Goal of the exercise – Which lines come from the start of the records through the line that holds "Click the KB Rule help question-mark icon"? Write them out word for word.
*** Opening of Records for the exercise ***
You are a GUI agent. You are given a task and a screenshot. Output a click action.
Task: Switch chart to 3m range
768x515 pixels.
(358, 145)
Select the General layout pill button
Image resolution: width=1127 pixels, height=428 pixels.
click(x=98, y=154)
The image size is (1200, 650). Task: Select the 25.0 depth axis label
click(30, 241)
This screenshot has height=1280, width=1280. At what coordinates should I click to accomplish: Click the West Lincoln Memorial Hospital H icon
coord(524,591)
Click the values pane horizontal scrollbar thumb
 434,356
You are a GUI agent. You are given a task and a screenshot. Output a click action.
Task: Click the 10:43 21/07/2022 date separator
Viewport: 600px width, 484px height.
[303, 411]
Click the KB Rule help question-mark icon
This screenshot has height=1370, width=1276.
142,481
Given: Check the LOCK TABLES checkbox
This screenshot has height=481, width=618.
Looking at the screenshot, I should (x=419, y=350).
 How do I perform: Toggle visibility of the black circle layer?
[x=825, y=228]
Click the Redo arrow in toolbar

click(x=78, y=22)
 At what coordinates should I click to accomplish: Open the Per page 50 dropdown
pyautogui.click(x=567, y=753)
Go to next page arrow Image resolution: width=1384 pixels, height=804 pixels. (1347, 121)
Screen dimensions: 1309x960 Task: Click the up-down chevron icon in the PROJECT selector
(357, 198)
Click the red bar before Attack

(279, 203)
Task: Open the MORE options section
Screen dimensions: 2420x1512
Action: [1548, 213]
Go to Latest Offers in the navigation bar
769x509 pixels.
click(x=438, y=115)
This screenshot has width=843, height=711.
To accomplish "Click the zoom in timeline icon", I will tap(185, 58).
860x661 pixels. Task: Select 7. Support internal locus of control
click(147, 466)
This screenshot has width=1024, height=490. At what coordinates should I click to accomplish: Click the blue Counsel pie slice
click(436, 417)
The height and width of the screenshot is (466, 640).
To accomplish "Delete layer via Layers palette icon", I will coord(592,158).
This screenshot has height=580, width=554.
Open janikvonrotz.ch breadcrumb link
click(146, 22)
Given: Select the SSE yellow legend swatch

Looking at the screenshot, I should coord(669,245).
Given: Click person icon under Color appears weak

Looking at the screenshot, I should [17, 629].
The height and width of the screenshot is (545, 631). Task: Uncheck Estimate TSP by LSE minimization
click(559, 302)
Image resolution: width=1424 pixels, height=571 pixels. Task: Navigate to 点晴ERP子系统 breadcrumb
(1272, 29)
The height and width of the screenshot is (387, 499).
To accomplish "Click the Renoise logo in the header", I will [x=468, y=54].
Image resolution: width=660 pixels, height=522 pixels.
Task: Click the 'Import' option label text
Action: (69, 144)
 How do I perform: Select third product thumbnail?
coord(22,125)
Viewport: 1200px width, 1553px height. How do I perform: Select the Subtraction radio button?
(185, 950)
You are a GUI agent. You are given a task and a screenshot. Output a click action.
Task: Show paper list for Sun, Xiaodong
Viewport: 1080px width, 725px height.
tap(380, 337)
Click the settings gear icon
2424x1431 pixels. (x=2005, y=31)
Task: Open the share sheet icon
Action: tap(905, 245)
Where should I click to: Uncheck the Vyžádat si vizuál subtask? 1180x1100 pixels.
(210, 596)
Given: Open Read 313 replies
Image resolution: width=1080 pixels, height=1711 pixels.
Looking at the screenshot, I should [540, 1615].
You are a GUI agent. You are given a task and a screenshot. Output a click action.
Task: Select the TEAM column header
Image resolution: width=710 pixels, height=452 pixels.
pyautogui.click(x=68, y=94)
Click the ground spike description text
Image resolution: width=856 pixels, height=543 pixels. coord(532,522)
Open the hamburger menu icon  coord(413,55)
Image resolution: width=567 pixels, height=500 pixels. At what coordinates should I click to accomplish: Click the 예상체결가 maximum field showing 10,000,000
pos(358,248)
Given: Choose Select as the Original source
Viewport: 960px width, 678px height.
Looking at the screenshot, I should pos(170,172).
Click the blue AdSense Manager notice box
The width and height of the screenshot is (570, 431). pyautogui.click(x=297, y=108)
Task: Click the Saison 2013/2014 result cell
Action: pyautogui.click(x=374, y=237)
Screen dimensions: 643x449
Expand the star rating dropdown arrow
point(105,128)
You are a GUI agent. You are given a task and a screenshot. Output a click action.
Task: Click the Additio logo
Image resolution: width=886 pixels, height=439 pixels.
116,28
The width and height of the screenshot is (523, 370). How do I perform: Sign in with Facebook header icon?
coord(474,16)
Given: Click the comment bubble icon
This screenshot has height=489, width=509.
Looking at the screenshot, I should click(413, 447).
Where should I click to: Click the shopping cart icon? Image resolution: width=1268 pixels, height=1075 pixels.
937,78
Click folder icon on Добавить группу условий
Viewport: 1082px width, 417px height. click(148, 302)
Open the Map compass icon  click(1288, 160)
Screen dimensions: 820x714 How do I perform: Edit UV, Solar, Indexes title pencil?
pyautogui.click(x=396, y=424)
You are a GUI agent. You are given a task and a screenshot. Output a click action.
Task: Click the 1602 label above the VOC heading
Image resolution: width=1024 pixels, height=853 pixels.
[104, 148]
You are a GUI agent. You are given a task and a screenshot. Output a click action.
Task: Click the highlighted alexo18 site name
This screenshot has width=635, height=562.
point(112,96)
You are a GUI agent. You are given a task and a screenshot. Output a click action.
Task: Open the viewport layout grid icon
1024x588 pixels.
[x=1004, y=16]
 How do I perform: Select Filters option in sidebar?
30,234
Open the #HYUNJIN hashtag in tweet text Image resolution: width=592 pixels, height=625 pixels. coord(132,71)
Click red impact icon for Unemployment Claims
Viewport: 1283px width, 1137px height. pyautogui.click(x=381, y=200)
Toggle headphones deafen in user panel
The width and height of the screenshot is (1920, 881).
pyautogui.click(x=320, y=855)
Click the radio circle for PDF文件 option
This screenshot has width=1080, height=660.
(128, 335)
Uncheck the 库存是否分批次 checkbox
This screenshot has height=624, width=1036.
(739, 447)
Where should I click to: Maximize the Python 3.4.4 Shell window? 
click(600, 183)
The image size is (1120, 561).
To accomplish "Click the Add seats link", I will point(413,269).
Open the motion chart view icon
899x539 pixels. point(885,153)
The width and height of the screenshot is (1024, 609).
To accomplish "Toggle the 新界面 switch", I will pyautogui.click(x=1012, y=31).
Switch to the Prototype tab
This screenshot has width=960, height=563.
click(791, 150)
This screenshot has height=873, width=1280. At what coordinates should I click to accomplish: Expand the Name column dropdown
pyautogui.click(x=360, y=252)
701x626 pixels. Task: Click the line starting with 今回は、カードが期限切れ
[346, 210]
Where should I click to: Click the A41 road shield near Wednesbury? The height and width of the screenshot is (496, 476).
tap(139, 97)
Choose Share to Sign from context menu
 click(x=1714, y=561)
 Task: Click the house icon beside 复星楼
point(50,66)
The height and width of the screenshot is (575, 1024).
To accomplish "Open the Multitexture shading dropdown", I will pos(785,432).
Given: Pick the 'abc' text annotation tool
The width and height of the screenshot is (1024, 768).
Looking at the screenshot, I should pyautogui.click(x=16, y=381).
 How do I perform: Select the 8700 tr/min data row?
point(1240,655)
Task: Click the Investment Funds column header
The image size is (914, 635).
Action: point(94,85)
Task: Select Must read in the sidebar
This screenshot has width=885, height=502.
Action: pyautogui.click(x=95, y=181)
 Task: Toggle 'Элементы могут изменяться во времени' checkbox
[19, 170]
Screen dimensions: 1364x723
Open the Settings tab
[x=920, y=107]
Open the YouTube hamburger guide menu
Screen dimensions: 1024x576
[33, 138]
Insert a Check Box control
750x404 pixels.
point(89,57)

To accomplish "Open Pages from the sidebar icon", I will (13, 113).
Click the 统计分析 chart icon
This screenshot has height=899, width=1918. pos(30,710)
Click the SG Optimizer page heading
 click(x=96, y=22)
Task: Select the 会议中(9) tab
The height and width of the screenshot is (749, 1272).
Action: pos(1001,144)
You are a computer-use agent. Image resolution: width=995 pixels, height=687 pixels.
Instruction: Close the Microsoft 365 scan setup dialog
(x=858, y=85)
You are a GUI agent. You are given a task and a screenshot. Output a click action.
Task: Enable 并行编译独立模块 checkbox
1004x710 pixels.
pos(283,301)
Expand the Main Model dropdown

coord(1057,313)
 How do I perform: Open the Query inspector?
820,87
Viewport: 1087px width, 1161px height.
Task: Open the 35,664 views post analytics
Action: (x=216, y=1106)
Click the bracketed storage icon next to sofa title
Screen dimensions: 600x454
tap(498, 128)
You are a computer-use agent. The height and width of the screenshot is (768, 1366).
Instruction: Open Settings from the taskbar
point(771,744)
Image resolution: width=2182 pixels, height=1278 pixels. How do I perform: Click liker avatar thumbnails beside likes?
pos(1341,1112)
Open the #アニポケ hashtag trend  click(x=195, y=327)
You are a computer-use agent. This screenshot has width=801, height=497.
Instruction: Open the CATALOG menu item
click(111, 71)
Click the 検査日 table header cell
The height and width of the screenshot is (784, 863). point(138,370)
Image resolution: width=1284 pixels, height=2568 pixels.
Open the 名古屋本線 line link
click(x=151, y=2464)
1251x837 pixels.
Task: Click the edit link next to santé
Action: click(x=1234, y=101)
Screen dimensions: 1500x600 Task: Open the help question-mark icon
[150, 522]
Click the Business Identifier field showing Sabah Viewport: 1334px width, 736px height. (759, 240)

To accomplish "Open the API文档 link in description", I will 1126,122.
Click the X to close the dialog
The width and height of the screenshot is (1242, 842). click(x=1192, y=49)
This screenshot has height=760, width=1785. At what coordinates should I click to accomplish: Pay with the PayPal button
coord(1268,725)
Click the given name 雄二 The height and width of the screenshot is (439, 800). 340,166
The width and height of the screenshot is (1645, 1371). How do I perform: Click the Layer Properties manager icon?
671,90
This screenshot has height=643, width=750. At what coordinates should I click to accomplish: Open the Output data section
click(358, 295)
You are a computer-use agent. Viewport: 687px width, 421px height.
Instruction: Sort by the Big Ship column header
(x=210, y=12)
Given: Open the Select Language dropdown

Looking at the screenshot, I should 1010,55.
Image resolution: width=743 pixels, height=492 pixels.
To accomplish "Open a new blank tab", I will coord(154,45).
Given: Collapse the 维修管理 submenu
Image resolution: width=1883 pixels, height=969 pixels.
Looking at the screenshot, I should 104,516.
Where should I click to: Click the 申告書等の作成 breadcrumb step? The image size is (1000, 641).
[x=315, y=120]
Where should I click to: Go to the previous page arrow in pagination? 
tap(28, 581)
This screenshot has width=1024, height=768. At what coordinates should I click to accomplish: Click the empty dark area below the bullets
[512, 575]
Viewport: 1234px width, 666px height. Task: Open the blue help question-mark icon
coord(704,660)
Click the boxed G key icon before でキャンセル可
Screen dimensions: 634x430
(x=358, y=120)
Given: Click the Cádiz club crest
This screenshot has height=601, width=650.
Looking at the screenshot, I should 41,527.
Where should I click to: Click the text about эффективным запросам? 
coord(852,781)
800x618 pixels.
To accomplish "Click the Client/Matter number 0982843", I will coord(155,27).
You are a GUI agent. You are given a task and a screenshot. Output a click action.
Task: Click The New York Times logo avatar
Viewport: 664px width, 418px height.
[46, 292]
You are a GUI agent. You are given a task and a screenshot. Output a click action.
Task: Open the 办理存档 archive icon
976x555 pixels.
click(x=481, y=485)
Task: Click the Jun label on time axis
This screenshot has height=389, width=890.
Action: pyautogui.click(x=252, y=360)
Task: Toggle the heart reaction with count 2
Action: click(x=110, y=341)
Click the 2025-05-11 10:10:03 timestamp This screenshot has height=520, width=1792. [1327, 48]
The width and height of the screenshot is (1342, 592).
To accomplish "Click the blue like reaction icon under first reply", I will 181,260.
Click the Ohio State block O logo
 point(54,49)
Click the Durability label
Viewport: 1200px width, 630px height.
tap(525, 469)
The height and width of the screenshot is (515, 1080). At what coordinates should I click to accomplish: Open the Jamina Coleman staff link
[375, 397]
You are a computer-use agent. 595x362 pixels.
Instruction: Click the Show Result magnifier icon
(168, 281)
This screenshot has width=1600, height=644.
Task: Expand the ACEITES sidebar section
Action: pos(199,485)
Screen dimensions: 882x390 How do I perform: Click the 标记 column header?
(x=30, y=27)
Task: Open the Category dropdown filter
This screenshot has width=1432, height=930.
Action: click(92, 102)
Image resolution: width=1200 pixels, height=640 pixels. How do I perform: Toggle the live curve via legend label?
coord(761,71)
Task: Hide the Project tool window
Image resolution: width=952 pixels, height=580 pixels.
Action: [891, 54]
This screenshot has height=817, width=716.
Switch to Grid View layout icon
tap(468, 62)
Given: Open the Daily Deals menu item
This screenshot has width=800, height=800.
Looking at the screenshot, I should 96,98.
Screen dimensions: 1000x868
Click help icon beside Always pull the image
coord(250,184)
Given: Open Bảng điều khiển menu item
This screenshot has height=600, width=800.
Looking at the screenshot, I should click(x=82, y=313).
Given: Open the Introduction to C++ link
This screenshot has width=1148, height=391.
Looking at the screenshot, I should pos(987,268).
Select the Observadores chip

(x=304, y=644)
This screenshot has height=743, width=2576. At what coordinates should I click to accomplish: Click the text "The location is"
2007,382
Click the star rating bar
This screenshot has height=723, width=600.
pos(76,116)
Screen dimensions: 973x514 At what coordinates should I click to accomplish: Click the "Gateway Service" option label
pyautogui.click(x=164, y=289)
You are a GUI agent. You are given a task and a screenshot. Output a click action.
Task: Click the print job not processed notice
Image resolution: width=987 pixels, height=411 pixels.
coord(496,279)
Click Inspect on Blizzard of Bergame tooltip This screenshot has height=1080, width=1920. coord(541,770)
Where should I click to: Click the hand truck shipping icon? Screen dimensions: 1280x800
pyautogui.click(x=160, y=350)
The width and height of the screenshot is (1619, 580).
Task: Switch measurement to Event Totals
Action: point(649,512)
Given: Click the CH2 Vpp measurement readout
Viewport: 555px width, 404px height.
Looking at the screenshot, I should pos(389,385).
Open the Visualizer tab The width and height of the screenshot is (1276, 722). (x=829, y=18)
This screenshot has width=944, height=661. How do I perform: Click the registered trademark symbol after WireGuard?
*** Close of Records for the exercise ***
Response below –
You are a GUI agent. You are given a task and a screenshot. Output a click action.
Task: Switch chart to 3m range
768x515 pixels.
(358, 145)
Select the General layout pill button
Image resolution: width=1127 pixels, height=428 pixels.
click(x=98, y=154)
The image size is (1200, 650). Task: Select the 25.0 depth axis label
click(30, 241)
This screenshot has height=1280, width=1280. At what coordinates should I click to accomplish: Click the West Lincoln Memorial Hospital H icon
coord(524,591)
Click the values pane horizontal scrollbar thumb
 434,356
You are a GUI agent. You are given a task and a screenshot. Output a click action.
Task: Click the 10:43 21/07/2022 date separator
Viewport: 600px width, 484px height.
[303, 411]
Click the KB Rule help question-mark icon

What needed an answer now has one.